**Görev**
Aşağıdaki, Tirol'de elma mevsimini ve Apfelstrudel yapımını anlatan yazıyı kaldığı yerden devam ettirin.

**Okunacak Metin**
================

Elma’nın Serüveni

Avusturya’da Apfelstrudel Zamanı

Avusturya’nın elmalı turtasını herhalde çoğunuz bilirsiniz. Tirol bölgesinde ağustosun ikinci yarısı, yaz elmalarının olgunlaştığı dönemdir. Hemen hemen her evin bahçesinde görkemli elma ağaçları vardır. Elmalar ağaçlar üzerinde o kadar boldur ki, her gün yere düşenler toplanır. Bunlar tüketilene dek de evlerde bol bol Apfelstrudel yapılır, kalanlarla da elma püresi pişirilerek kavanozlar ve dolaba dizilir. İçinde kimyasal olmadığı için bu püreler de kısa sürede tüketilmesi gerekir. O nedenle akrabalara, komşulara dağıtılır.

================

**Verilen Bilgiler**
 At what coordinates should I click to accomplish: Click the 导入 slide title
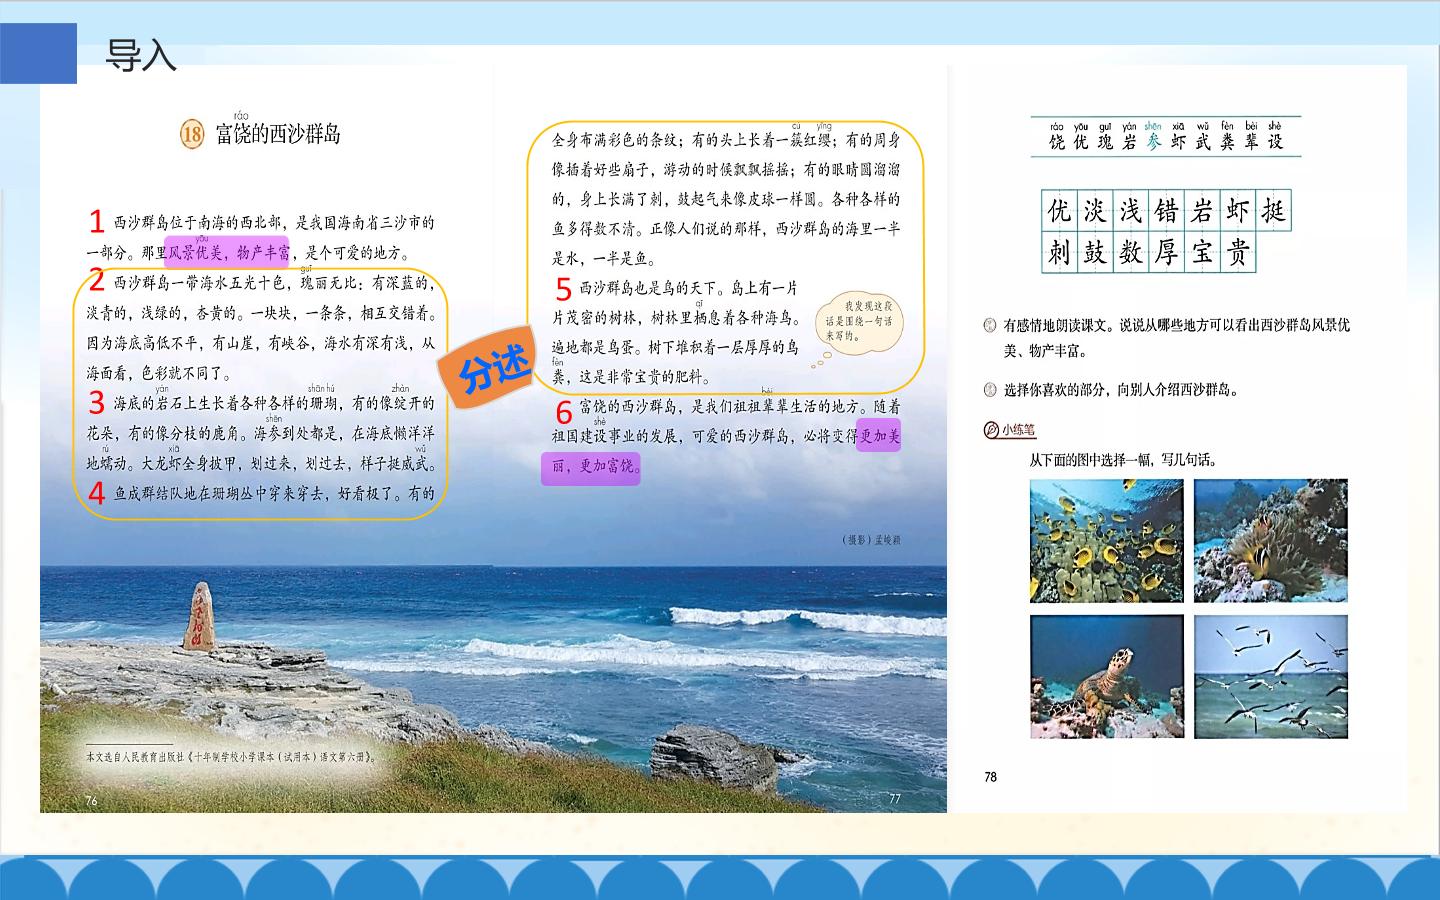141,56
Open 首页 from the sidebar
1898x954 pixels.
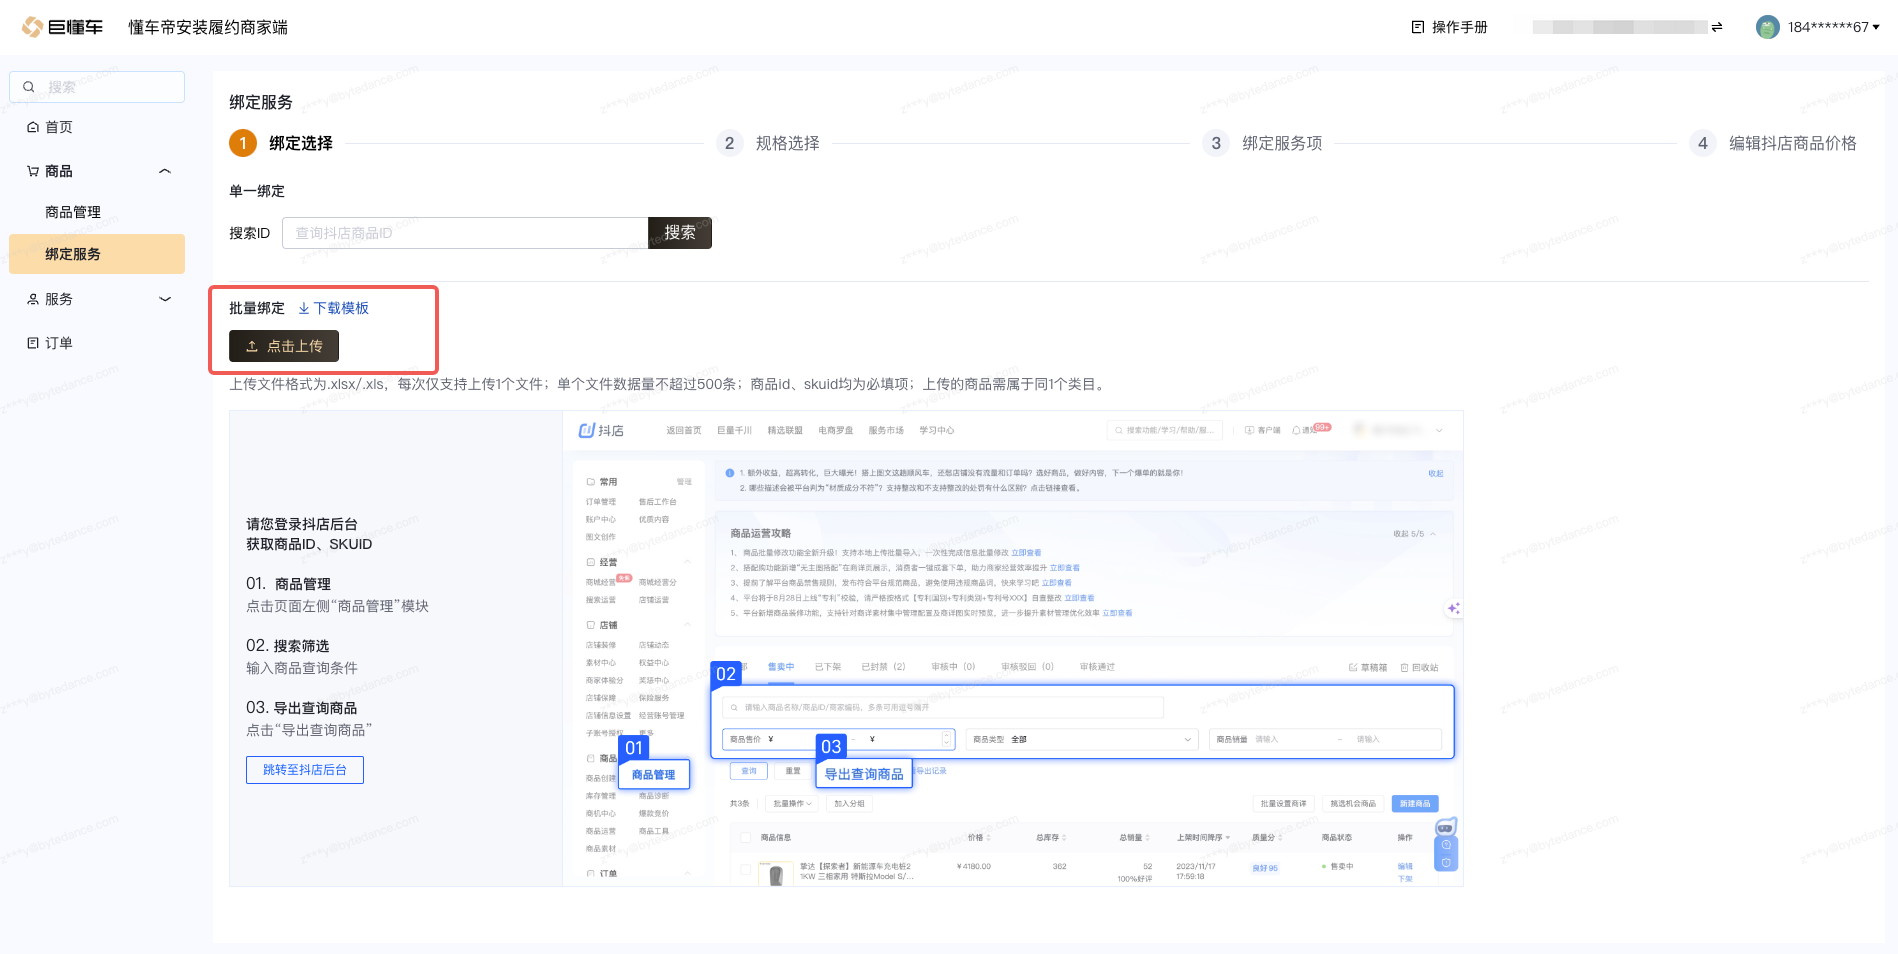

================

**Yanıt**
Apfelstrudel yemeğe davet edildiğinizde sakın ‘ana yemekte ne var?’ diye sormayın. Çünkü Tirol bölgesinde Apfelstrudel ana yemek olarak yenir. Nar gibi kızarmış sıcacık bir Apfelstrudel, tepsi içinde önünüze gelir. Evde yapılmış yufka biraz kalındır ama kolayca kesilir. Aman ha ‘bıçak var mı?’ diye sormayın. Nedense bıçak kullanmak Apfelstrudel’a hakaret sayılır, çatalla yenir. İçine elma öyle bol konur ki, her lokmada elmalı iç çataldan taşar. Yaz elmaları tatlıdır, bu yüzden elma dilimleri limon suyu ile sulandırılır, tarçın ve de bol bol kuru üzüm eklenir. Üzerine şurup, pudra şekeri konulmaz, iç bayıcı değildir. Ne kadar çok yiyebildiğinize şaşarsınız. Son parça tabağınıza konduğunda yanına süt kreması eklenir, kahve sunulur. Yani son parçayı tatlı niyetine yersiniz.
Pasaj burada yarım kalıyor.